--- START ---
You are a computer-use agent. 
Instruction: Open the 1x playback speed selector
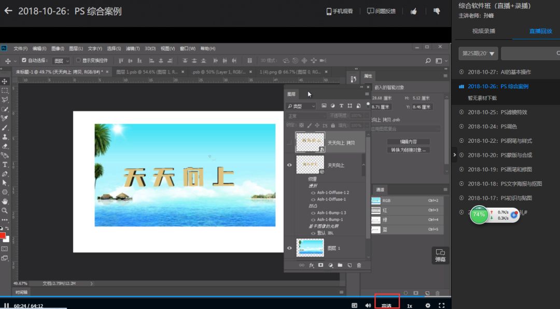click(x=409, y=306)
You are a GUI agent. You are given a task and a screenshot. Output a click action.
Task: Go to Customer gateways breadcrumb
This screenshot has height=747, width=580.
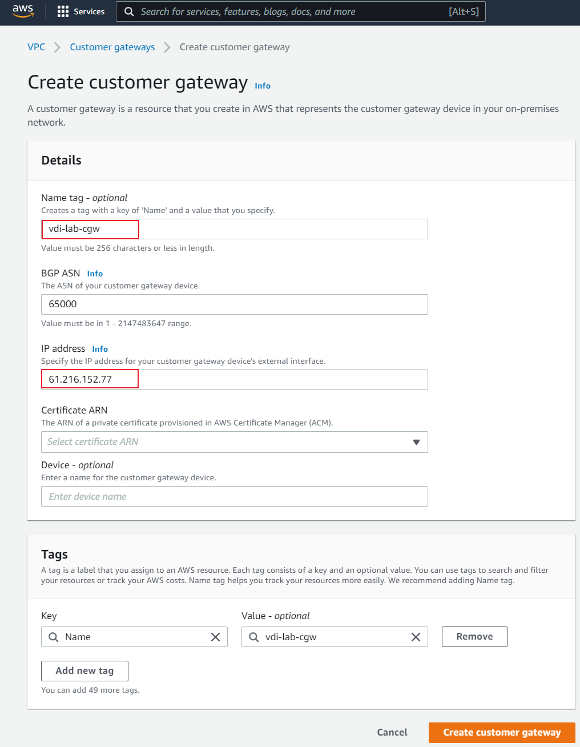coord(112,47)
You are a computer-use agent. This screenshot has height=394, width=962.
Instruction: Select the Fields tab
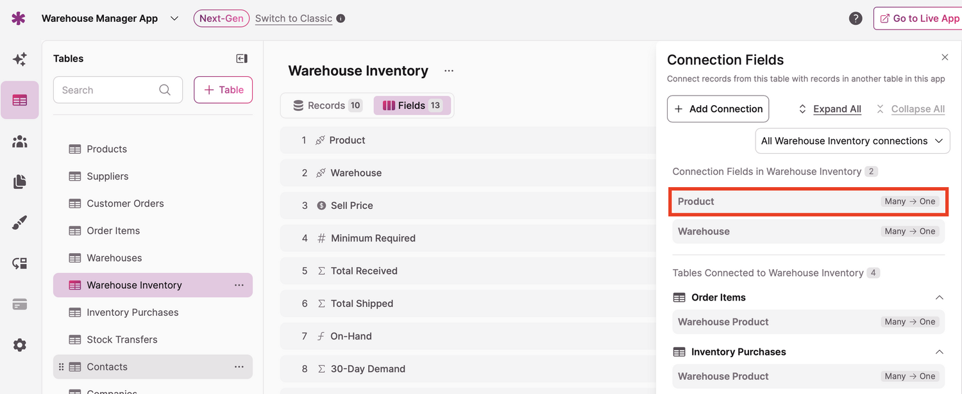(x=412, y=106)
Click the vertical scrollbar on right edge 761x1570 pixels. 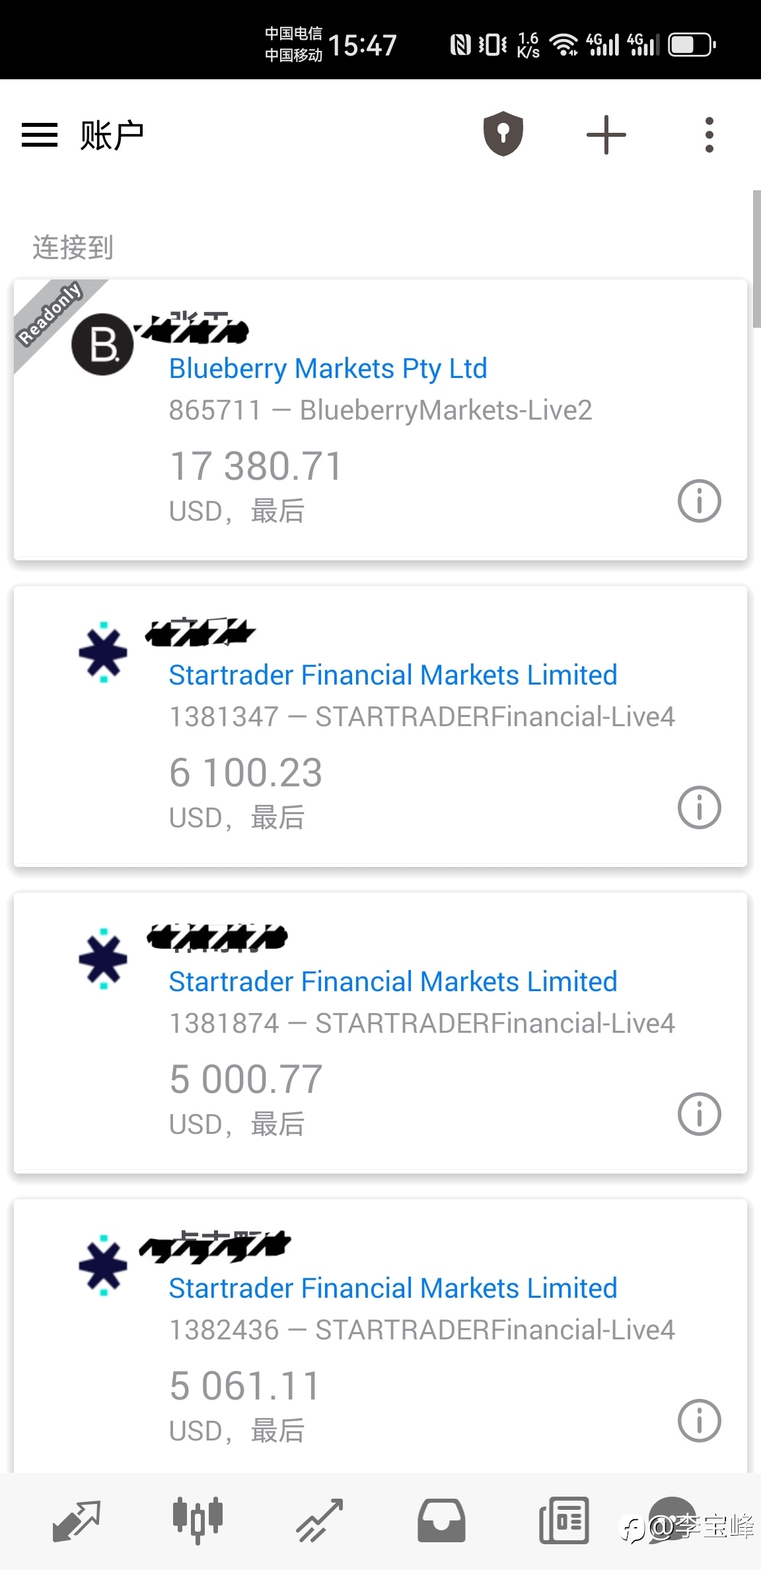(756, 259)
--- END ---
Emit the lines of the material exactly, from its first line to the line containing "Task: Go to Customer gateways breadcrumb", inclusive; leave every picture out.

You are a computer-use agent. 
Instruction: Open the 1x playback speed selector
click(x=409, y=306)
You are a GUI agent. You are given a task and a screenshot. Output a click action.
Task: Go to Customer gateways breadcrumb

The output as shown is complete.